*Passage provided*
┏━━

Analysis of HTTP2 Features

This article mainly introduces some improvements and new features of HTTP2 compared to HTTP1.1.

1. Shortcomings of HTTP1.1

The HTTP protocol adopts a “request-response” model. When using the normal mode, i.e., non-KeepAlive mode, a new connection must be established for each request/response between the client and server, and the connection is immediately closed after completion (HTTP protocol is a connectionless protocol). For a complex page, there are generally multiple resources to be fetched. If a separate TCP connection is established for each resource, three-way handshakes must be performed each time to establish the connection for communication, which is very resource-intensive.

Subsequently, Keep-Alive emerged. The core issue that Keep-Alive solves is that within a certain period, multiple requests for data to the same domain name only establish one HTTP request, and other requests can reuse the established connection channel to improve request efficiency. The certain period mentioned here is generally configurable. When using Keep-Alive mode (also known as persistent connections or connection reuse), the Keep-Alive function keeps the connection from the client to the server valid for a period of time, avoiding the need to establish or re-establish connections for subsequent requests to the server.

In HTTP1.1, Keep-Alive is enabled by default. Although it solves the problem of multiple connections, there are still two serious issues:

•Serial Transmission: Under the premise of single-channel transmission, if 10 files need to be transmitted, they can only be transmitted one by one in sequence; the second cannot be transmitted until the first is finished, and so on;•Connection Count Issue: Although HTTP/1.1 enables keep-alive by default to reuse some connections, multiple connections are still required in cases like domain sharding, consuming resources and putting performance pressure on the server.

┗━━

Answer these questions from the article on HTTP2 features:
1. In non-KeepAlive mode, what happens to the connection once a request/response is complete?
2. By what other names is Keep-Alive mode known?
3. Which two serious issues does HTTP1.1 still have even with Keep-Alive enabled by default?
Rely only on the text above for your answers.

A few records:

┏━━

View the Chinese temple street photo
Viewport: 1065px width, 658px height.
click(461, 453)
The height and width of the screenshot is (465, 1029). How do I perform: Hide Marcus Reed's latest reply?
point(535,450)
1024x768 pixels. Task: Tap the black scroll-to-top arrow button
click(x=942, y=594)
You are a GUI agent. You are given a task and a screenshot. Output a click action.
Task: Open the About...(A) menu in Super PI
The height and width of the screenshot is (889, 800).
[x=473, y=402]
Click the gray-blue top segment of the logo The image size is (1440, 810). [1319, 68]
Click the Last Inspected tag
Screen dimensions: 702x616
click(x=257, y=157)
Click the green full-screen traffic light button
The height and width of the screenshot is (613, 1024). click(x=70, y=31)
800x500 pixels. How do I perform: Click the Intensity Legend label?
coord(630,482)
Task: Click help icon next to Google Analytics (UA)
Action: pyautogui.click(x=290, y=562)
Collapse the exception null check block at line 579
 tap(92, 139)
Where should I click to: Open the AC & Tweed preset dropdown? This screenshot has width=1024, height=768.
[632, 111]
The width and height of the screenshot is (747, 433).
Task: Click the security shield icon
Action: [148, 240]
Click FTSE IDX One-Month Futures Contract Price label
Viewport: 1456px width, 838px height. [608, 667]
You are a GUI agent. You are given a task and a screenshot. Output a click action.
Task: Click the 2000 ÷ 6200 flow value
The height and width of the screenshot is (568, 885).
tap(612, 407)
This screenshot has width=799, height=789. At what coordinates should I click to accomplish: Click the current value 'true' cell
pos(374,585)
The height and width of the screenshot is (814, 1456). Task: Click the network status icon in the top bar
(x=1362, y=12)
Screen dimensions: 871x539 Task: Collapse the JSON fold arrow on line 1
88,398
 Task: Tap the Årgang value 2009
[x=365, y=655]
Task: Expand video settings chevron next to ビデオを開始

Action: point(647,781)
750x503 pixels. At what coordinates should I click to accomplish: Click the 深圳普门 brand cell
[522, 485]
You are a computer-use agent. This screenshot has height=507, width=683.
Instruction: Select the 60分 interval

┗━━

*Exercise response*
1. The connection is immediately closed.
2. Persistent connections or connection reuse.
3. Serial transmission and the connection count issue.